The docking process starts with random placement of the individual components with a given separation and random orientations. Subsequently, a large number of initial complex structures, typically in the order of thousands, are generated by rigid-body docking driven by the ambiguous restraints. From these a number of structures, typically several hundred, are selected for further refinement. These structures are first subjected to a further cycle of simulated annealing, introducing flexibility to allow optimization of contacts. Then, a final cycle of refinement follows, in which the complex is solvated. The results are then scored, analyzed and returned to the user.

Users can have almost full control of the many parameters involved in the docking process. To offer the full functionality of HADDOCK through a web portal (Fig. 3) required putting forth a complicated form, contrasting with the objective of having a simple interface. To tune the balance between user friendliness and functionality, the portal was split in various interfaces, corresponding to different levels of control and user experience:

Fig. 3
figure 3

The easy interface to the HADDOCK web server

  • The Easy Interface requires no more than providing the two components of a complex and the residues of each that are involved in the interaction (Fig. 3).

  • The Expert Interface allows the user to provide restraints to include in the docking process and to specify certain aspects of the sampling and analysis. In addition, using this interface the user can set protonation states of histidine residues, and define regions of the interacting molecules to be kept flexible during the docking. This allows a certain degree of conformational change to take place during docking.

**PROMPT 1**:
Answer these questions about the docking web server excerpt:
(a) About how many initial complex structures does rigid-body docking usually produce?
(b) What is done to the complex during the final cycle of refinement?
(c) What does the Easy Interface ask the user to provide?
**PROMPT 2**:
Go on with the docking web server excerpt, picking up right after its last sentence.

**RECORD EXTRACTS**:
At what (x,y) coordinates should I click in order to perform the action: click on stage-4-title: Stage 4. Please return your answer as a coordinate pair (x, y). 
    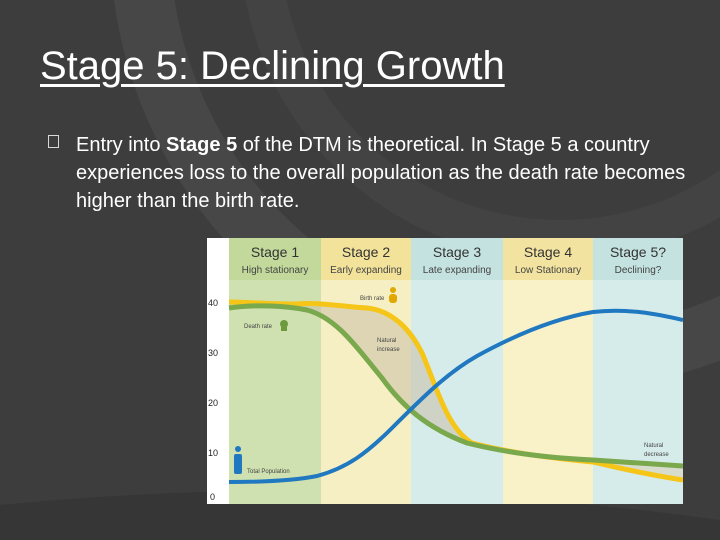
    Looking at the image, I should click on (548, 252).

---

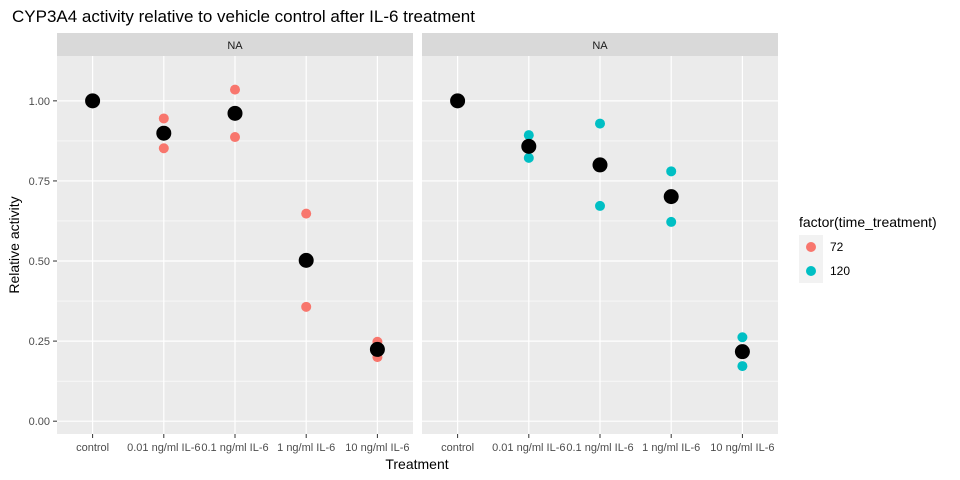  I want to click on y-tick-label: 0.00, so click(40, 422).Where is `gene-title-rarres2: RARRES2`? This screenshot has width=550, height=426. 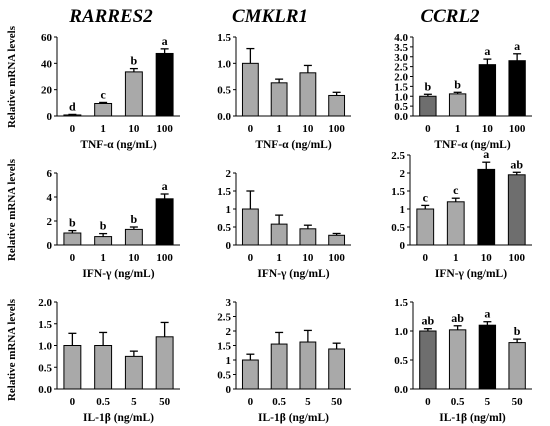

**ANSWER SPACE 1**:
(a) Thousands.
(b) It is solvated.
(c) The two components of a complex and the residues of each that are involved in the interaction.

**ANSWER SPACE 2**:
  • The Guru Interface offers almost full control of parameters, allowing e.g., specification of symmetry and relaxation anisotropy restraints and residual dipolar couplings as well as of parameters pertaining to the energy, the scoring and the analysis of results.

  • For complete control a File Upload Interface is available, where a HADDOCK run parameter file can be provided. This is particularly useful for those who have their own standard protocol or who want to replicate a previous run with minor modifications.

  • Other interfaces that have been added recently (or that are still in the process of being implemented) include the prediction interface, to be used with predicted rather than experimentally determined interfaces; the multi-body interface; the refinement interface.

The Expert and Guru interface offer control of the docking process at the expense of making the forms to be filled in more complex. Thus, to facilitate the user and keep the forms manageable, foldable menus were introduced that group related parameters under a single header so that the users need only unfold groups of options that should be changed from their default values. In the Easy and Expert interfaces part of the variables is not accessible and thus effectively locked to the default values. All the interfaces, besides the File Upload interface, access to the same backend CGI script to handle the request. After issuing a request, the user is given a link to a site where the progress can be followed. After the run is finished, the results can be viewed online and selected complexes or the complete run can be downloaded.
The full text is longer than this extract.